Some Dems Now Running on Single Payer Healthcare...Do They Have a Shot?

Some Dems Now Running on Single Payer Healthcare...Do They Have a Shot?
This post was published on the now-closed HuffPost Contributor platform. Contributors control their own work and posted freely to our site. If you need to flag this entry as abusive, send us an email.

A medicare for all bill, HR676, was introduced in Congress back in January, and despite getting over forty co-sponsors in the House, the legislation has hardly made a ripple in terms of serious national attention.

Bernie Sanders will be unveiling similar legislation in the Senate in the near future, but it’s unclear just how much headway that will make either.

I’ve been saying for months now that Democrats need to make a single payer healthcare system part of their platform now. Obviously, with Republicans controlling the House, Senate and White House, such legislation isn’t going to pass anytime soon. But that’s no reason not to fight for it anyway, and be unequivocal about moving towards a single payer system as soon as possible.

A few Democratic candidates running in the 2018 midterm elections are doing just that.

Randy Bryce, an ironworker in Wisconsin attempting to unseat Paul Ryan, has been vocal early on about his support for a medicare for all health care system. His first campaign video went viral and it was was all about health care.

The you have Amy Vilela, a candidate who’s primarying a Democrat in Nevada because he didn’t sign onto medicare for all. Vilela actually tragically lost her 22-year-old daughter a few years ago, alleging that hospital staff didn't treat her daughter's blood clot because she didn't have insurance.

Dave Benac is a candidate running for the Michigan 6th District is also running on Universal Healthcare.

STUDY MATERIAL>

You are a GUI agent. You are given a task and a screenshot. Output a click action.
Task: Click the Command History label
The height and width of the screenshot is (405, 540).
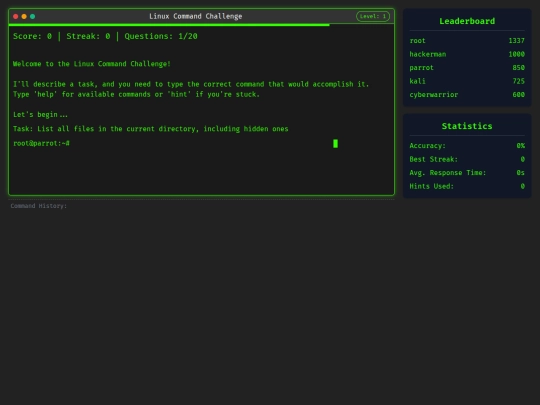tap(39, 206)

...

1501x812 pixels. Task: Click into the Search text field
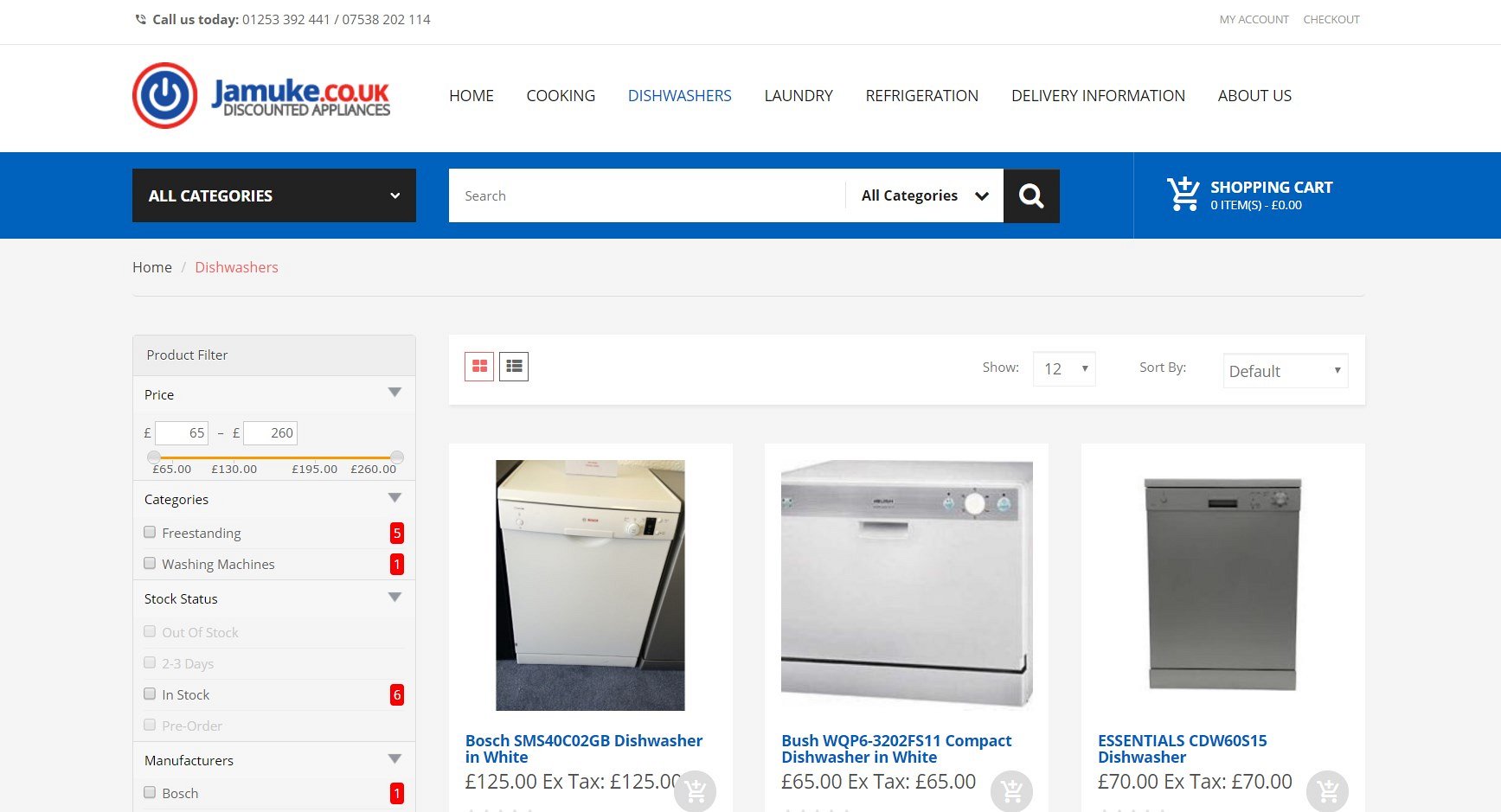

PROBLEM 1>
In the article on Democrats running on single payer healthcare, why does the author expect that medicare for all legislation won't pass anytime soon? Answer in one to three sentences.
PROBLEM 2>
According to the article on Democrats running on single payer healthcare, who is the candidate trying to unseat Paul Ryan?
The data above is separate from the article and is not connected to it.

ANSWER AREA 1>
The author expects it won't pass soon because Republicans control the House, the Senate and the White House. The author still argues that Democrats should fight for it anyway.

ANSWER AREA 2>
Randy Bryce, an ironworker in Wisconsin.